En julio de 1917, bajo la dirección de Tzara, el dadaísmo era lanzado oficialmente como movimiento total, con su propia editorial, manifiestos y campaña de promoción. Tzara era un organizador incansable, un verdadero vanguardista al estilo de Marinetti, y al final, con la ayuda de Picabia y Serner, fue apartando el dadaísmo de las ideas originales del Cabaret Voltaire, de lo que Elderfield denomina acertadamente "el primitivo equilibrio de construcción-negación", y acercándolo a la osadía de un anti-arte. Pocos años más tarde, se produjo una nueva escisión en el movimiento y el dadaísmo se dividió en dos facciones: el grupo alemán, liderado por Huelsenbeck, George Grosz y los hermanos Herzefelde, con un enfoque fundamentalmente político, y el grupo de Tzara, que se trasladó a París en 1920 y abogó por el anarquismo estético que a la postre desembocó en el surrealismo.
Si Tzara dio al dadaísmo su identidad, también es cierto que le sustrajo el propósito moral al que había aspirado con Ball. Al convertirlo en doctrina, al aderezarlo con una serie de ideales programáticos, Tzara llevó el dadaísmo a una contradicción consigo mismo y a la impotencia. (...) La postura del anti-arte, que abrió el camino a incesantes ataques y provocaciones, era esencialmente una idea inauténtica, porque el arte que se opone al arte no deja por ello de ser arte; no se puede ser y no ser a un tiempo. Tal como Tzara escribió en uno de sus manifiestos: "Los auténticos dadaístas están en contra del dadaísmo". La imposibilidad de establecer este principio como dogma resulta evidente, y Ball, que tuvo la perspicacia de advertir esta contradicción muy pronto, abandonó en cuanto vio signos de que el dadaísmo estaba convirtiéndose en un movimiento. (...)

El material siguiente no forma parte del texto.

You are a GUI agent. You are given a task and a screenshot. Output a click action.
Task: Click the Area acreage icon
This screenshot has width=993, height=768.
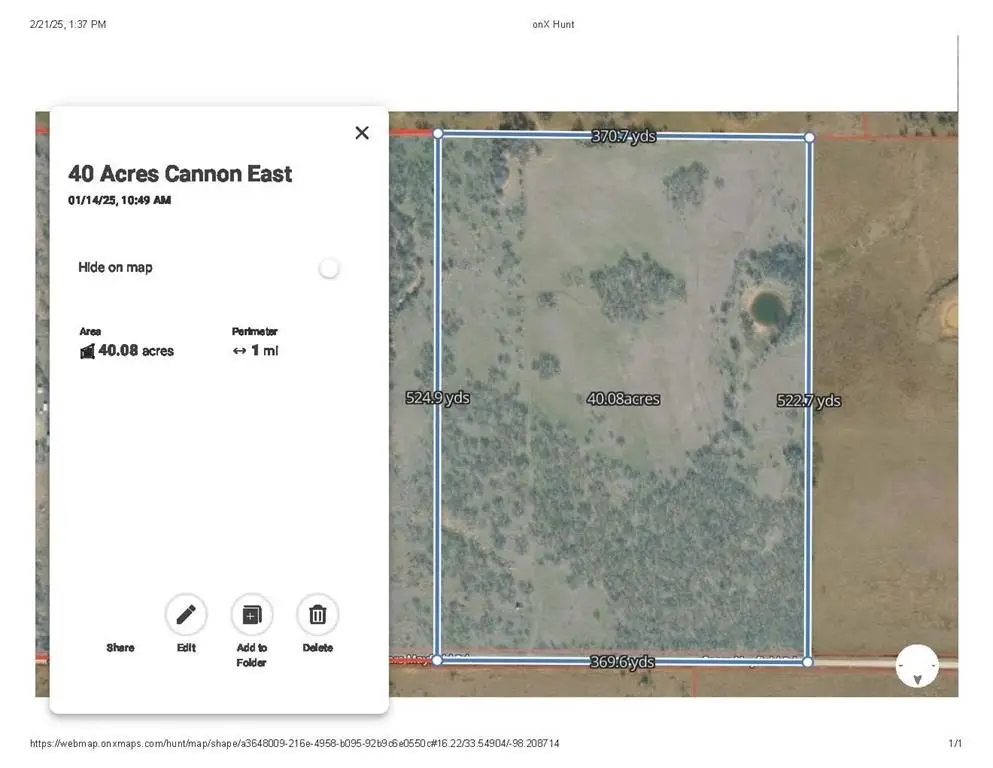click(87, 351)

Por otra parte, la posición de Ball no ha perdido hoy la validez que tenía en 1917. Tal como yo lo veo, teniendo en cuenta lo que fueron los distintos períodos y las tendencias divergentes dentro del dadaísmo, el momento en que participó Ball sigue siendo el de mayor fuerza, el período que nos habla hoy con mayor poder de convicción. Tal vez sea una visión herética, pero cuando consideramos cómo se agotó el dadaísmo bajo la influencia de Tzara, cómo sucumbió al decadente sistema de intercambio en el mundo del arte burgués, provocando al mismo público cuyo favor estaba solicitando, parece que esta rama del dadaísmo debe verse como un síntoma de la debilidad esencial del arte bajo el capitalismo moderno, encerrado en la jaula invisible de lo que Marcuse ha llamado "tolerancia represiva".
Sin embargo, como Ball nunca trató el dadaísmo como un fin en sí, conservó su flexibilidad y fue capaz de usarlo como un instrumento para alcanzar metas más altas, para producir una crítica genuina de su época. Dadaísmo, para Ball, era simplemente el nombre de una especie de duda radical, una manera de dejar a un lado todas las ideologías existentes y avanzar en el análisis del mundo circundante. Como tal, la energía del dadaísmo no puede agotarse jamás: es una idea cuyo momento siempre es la actualidad.